Once we have a few pages in the database, we can run Page Rank on the pages using the sprank.py
program. We simply tell it how many Page Rank iterations to run. We can dump the content of the database again to see that the page rank has been updated.
We can run sprank.py
as many times as we like and it will simply refine the page rank the more times we run it. We can even run sprank.py a few times and then go spider a few more pages with spider.py and then run sprank.py to converge the page ranks.
If at any point of time we feel that we want to re-calculate the page rank without re-spidering the web pages, we can simply take the help of spreset.py
, and all the web pages will be set to a rank of 1.0.
We'll have to keep in mind to run sprank.py
long enough so that the page ranks converge.
Finally, if we'd want to visualize the current top pages in terms of page rank, we'd run spjson.py
file to write the pages out in JSON format to be viewed in a web browser. The JSON output will then be created on spider.js
file. We'll be prompted for the number of nodes to be visualized. We can view this data by opening the file force.html
in our browser. This shows an automatic layout of nodes and links.
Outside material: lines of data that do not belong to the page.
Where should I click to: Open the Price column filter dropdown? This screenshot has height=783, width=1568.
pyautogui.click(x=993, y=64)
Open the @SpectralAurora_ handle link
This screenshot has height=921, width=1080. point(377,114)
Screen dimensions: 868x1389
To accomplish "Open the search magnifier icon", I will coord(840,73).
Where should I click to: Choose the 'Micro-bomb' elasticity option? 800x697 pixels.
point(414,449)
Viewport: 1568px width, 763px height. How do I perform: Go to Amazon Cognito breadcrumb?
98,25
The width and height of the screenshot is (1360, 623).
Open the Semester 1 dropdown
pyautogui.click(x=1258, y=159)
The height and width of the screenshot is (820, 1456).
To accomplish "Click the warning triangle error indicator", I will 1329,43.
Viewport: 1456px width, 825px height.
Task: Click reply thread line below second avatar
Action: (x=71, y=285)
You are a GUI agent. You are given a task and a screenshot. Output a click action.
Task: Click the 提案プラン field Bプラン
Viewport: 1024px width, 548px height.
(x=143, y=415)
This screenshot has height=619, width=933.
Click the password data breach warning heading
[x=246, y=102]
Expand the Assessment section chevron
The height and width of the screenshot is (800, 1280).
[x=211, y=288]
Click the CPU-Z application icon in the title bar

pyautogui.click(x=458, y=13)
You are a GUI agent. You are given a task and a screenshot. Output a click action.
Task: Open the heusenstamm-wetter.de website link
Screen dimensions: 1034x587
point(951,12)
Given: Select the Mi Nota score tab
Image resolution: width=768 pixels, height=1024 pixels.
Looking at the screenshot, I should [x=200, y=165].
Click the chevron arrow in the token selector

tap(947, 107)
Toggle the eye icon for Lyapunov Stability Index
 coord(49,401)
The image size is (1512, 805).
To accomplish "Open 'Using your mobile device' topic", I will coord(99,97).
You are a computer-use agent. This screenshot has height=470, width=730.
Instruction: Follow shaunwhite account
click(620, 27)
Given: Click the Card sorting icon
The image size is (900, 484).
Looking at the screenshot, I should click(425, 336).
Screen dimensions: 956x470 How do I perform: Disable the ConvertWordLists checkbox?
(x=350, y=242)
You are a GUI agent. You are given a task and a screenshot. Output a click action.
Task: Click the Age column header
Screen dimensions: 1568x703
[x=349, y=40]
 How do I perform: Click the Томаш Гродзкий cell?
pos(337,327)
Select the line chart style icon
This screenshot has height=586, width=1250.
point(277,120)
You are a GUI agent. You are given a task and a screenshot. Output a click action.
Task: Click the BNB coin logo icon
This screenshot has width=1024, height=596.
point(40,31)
We can click and drag any node and play around!
This visualization is provided using the force layout called d3.v2.js
, which is a JavaScript library for producing dynamic, interactive data visualization in web browsers.
PS : If we re-run the other utilities and then re-run spjson.py - we merely have to press refresh in the browser to get the new data from spider.js.
The base URL that we chose for the execution, ranking and the vizualization of the pages is https://www.data.gov. Therefore, the nodes appearing in the browser at the end of the execution are representation of the pages present within the base URL. If we hover over any node within the browser, we see the particular page the node represents. This way we can visualize the connectivity of different pages.